Did you go to the single fathers group again at all? was just wondering cos never heard you mention it in a while.
Anyways, keep fighting soldier! honestly, dont worry about posting to me if you are dead busy. I just like stopping by and giving you a bit of a written hug 🙂
I cant imagine what its like running about after 2 lads, even little angels like your two. Must be a full-time job in itself.
Take care,
f x
Day 145 and 146, i have not gambled!
Thankyou for your posts, i did not get the job, but have another interview wednesday and i will continue til i get something. Will be on the meds for a couple more months which are actualy helping so that's good! Felt like a little gamble earlier, that was the first urge i have had for weeks but i did not act on it, reckon the urge was cos i did not get the job, but just cos things dont always go right does not mean gambling will help, it wont!

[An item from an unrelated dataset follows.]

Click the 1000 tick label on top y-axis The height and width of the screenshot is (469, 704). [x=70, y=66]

So i plod on and wednesday will be 11 weeks since my one and only slip since starting my diary..
take care all, ands.
Day 147 i have not and will not be gambling today!
Thats all for today, take care all, ands
Hi ands,
thanks for your post. Yeah, I still go to counselling. I like it because its a good way for me to figure out what is going on in my head. I find it hard, because there is no where to hide from your feelings. This is also good though, because it forces me to pay attention to my feelings and not run away.

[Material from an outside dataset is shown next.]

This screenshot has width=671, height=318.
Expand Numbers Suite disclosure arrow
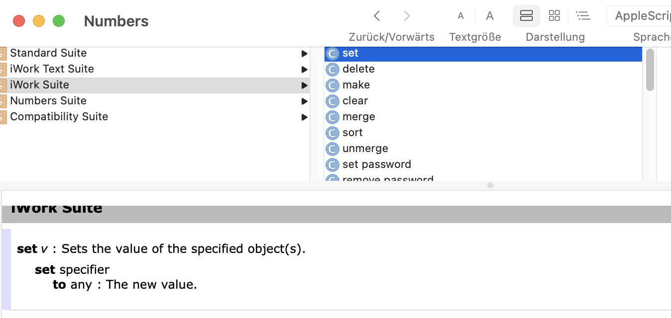(304, 101)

I can very much relate to your decision to quit though. When you are not feeling very strong, it feels worse to confront your feelings. The pain is much more raw. Maybe its a matter of choosing the right time, so it doesn't feel overwhelming. I tried talking about the same stuff last year in counselling, but it was just too much at that time.
Hope this answered your question, and was of some help buddy.
Take care,
f x
Hi Ands,
Hope the interview went ok. Regardless of the outcomes of interviews I admire your strength and resolve to motivate yourself to apply for jobs. I want a new job but am struggling to do anything about it. Depressed I guess. Anyway good stuff on your gambling free time.. S.A 🙂
P.s Ive decide not to start a new diary but continue with the old.. am real indecisive at the mo.. o well ho hum.
Day 148 and 149, i have not gambled and i will not be gambling tomorrow..
Wednesdays interview went okish i think, will get a call early next week.
Boys dinner in oven and the joys of not gambling is having nice food and a nice meal for my sons. Heating, lighting, i am glad to be alive and realy chuffed that my gamble free time is getting longer and longer.............i say again gambling is s**t and fruit machines are the pits!!!!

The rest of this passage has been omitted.